Ordinarily, the issue of entrapment is a question of fact to be resolved by the jury. Stanley, 288 N.C. at 27, 215 S.E.2d at 595. Only when "the undisputed evidence discloses that an accused was induced to engage in criminal conduct that he was not predisposed to commit" can we hold as a matter of law that the defendant was entrapped. Hageman, 307 N.C. at 30, 296 S.E.2d at 450. Predisposition may be shown by the defendant's ready compliance, acquiescence in, or willingness to cooperate in the proposed criminal plan. Id.

In the present case, the State presented ample evidence from which the jury could infer defendant's predisposition to sell marijuana. Defendant knew that the substance he delivered was marijuana, told Agent Thompson that he had a "dime," and knew that amount of "weed" should cost ten dollars. Defendant admitted taking ten dollars from Agent Thompson and admitted not trying to give the money back to the agent.

    Defendant's conflicting testimony that Agent Thompson made repeated requests for defendant to obtain drugs for him, that he gave the marijuana to Agent Thompson without requesting any money, and that he lacked any knowledge about selling drugs may have been sufficient to raise the issues of inducement, and lack of predisposition to commit the offenses, but fell short of compelling a conclusion of entrapment as a matter of law. The issue of entrapment was properly submitted to, and rejected by, the jury. The court did not err in denying defendant's motion for dismissal of the charges.

     Next, defendant argues that the Double Jeopardy Clause of the United States Constitution and the Law of the Land Clause of the North Carolina Constitution prohibits his conviction because he had already been punished when he was suspended from school.    

    The Double Jeopardy Clause "protects against three distinct abuses: a second prosecution for the same offense after acquittal; a second prosecution for the same offense after conviction; and multiple punishments for the same offense." North Carolina v. Pearce, 395 U.S. 711, 717, 23 L. Ed. 2d 656, 664-65 (1969). The Law of the Land Clause incorporates similar protections under the North Carolina Constitution. Id. In this case, defendant contends that his suspension from Cary High School by the Wake County School Board for the possession and sale of marijuana constitutes punishment for purposes of double jeopardy analysis, and thus, his subsequent criminal conviction for the possession, sale and delivery of marijuana amounts to a second punishment for the same offense. The State responds that the school expulsion was administrative discipline, not judicial punishment; therefore, according to the State, there is no double jeopardy violation. We agree with the State.

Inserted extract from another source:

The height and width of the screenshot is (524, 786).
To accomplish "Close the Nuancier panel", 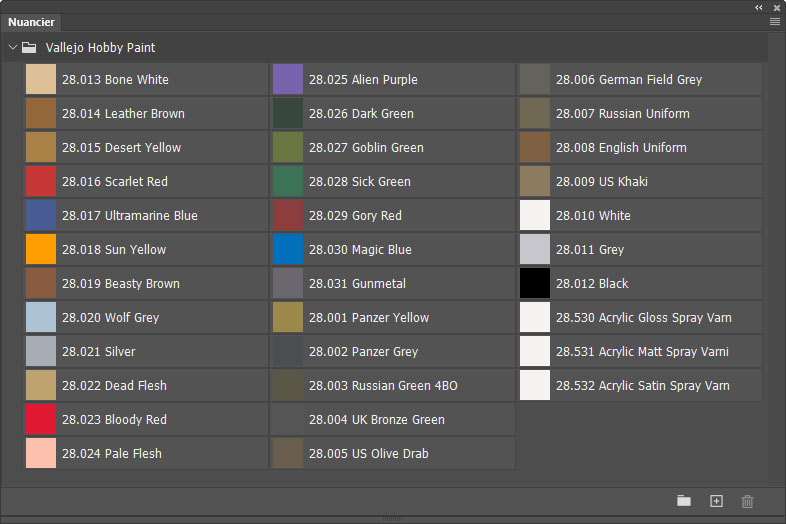I will pyautogui.click(x=777, y=7).
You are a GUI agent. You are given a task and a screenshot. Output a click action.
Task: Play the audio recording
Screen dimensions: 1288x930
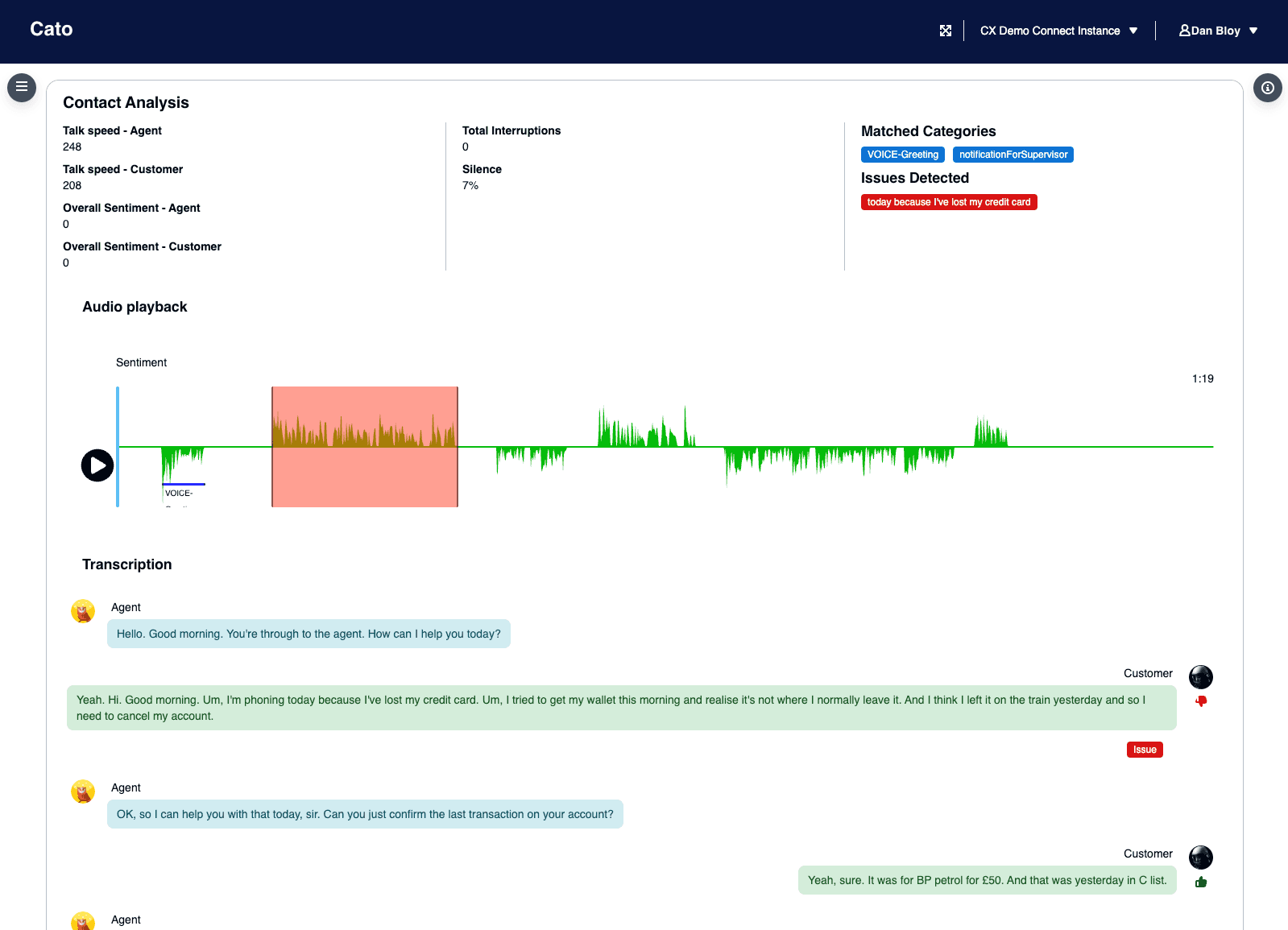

    Defendant relies on two cases from the United State Supreme Court for the proposition that if a civil sanction serves either a retributive or deterrent purpose, then it is considered to be punishment for double jeopardy purposes. See Montana Depart. of Rev. v. Kurth Ranch, 511 U.S. 767, 128 L. Ed. 2d 767 (1994); United States v. Halper, 490 U.S. 435, 104 L. Ed. 2d 487 (1989).

    Our North Carolina Supreme Court, however, has noted that Halper did not hold that every civil sanction be viewed as punishment; rather, Halper is a "`rule for the rare case.'" State v. Oliver, 343 N.C. 202, 209, 470 S.E.2d 16, 21 (1996) (citing United States v. Halper, 490 U.S. 435, 104 L. Ed. 2d 487 (1989)). A civil sanction may invoke double jeopardy protections as a form of "punishment" only if it is grossly disproportionate to legitimate State goals separate from those served by criminal prosecution. Id. (holding administrative revocation of driver's license not punishment for double jeopardy purposes). Neither the severity of the sanction nor the fact that it has a deterrent purpose automatically establishes that it is a form of punishment. See Kurth Ranch, 511 U.S. at 779, 109 L. Ed. 2d at 779, 781. Nor does the fact that the sanction has a punitive component invoke double jeopardy protection where the government's remedial interests are tightly intertwined with its punitive interests. See U.S. v. Hernandez-Fundora, 49 F.3d 848, 852 (2d Cir. 1995) (remedial interest of maintaining order in a prison setting permits sanctions with punitive component, without being punishment for double jeopardy purposes).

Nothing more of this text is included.